Help with solving differential Equation using Exact Equation method I need to learn how to solve differential equations using either the Exact Equation Approach and or the Special Integrating Factor methods.  Below is a differential Equation to solve.
$$(2xy^2 + \cos x) \text{d}x + (2x^2 y + \sin y)\text{d}y = 0$$
I would appreciate it if you would include comments to explain steps taken.

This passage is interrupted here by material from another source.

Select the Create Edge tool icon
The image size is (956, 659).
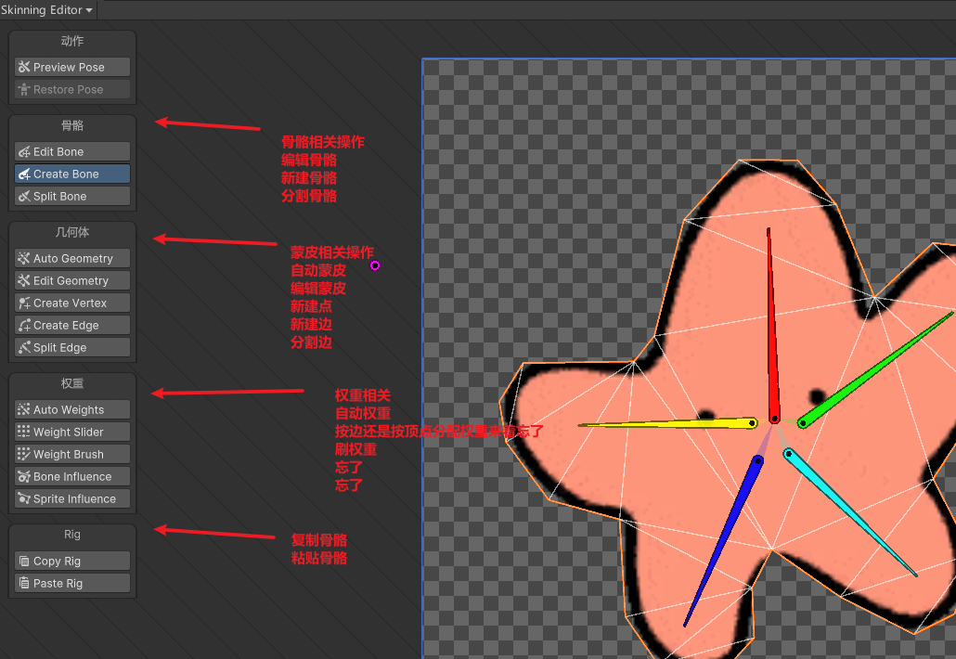point(24,326)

Thanks in advance.

Following your example I did the following
Given $$ (2x + y)\mathrm dx + ( x - 2y)\mathrm dy = 0$$
a)  $$ M(x,y)=2x + y, N(x,y)= x - 2y $$
b) check if the d.e is exact.
$\frac{\partial M}{\partial y}=\frac{\partial}{\partial y}\left(2x + y\right)= 1 =\frac{\partial}{\partial x}\left(x - 2y\right)=\frac{dN}{\partial x}$.
c)   $$ f\left(x,y\right)=\int M(x,y)\text{d}x =\int(2x + y)\text{d}x=x^{2} + xy +  g(y).$$
d) To find $g\left(y\right)$
$f_{y}\left(x,y\right)=\frac{\partial}{dy}\left(x^{2}+ xy + g(y)\right)=0 + x + g'\left(y\right).$
e) Upon  comparing with $N\left(x,y\right)$, I find $g'\left(y\right)= - 2y$
which implies that $g\left(y\right)=- y^{2}+K$
Therefore, the general solution is $ x^2 + xy - y^2 =C$.
 A: Note that the d.e is of the form $M(x,y)\text{d}x+N(x,y) \text{d}y$ with
$$ M(x,y)=2xy^2+\cos (x),~N(x,y)=2x^2y+\sin (y) $$
and the equation is exact if and only if $\displaystyle\frac {\partial M}{\partial y}=\frac{\partial N}{\partial x}.$
Now lets check if the differential equation is indeed exact.   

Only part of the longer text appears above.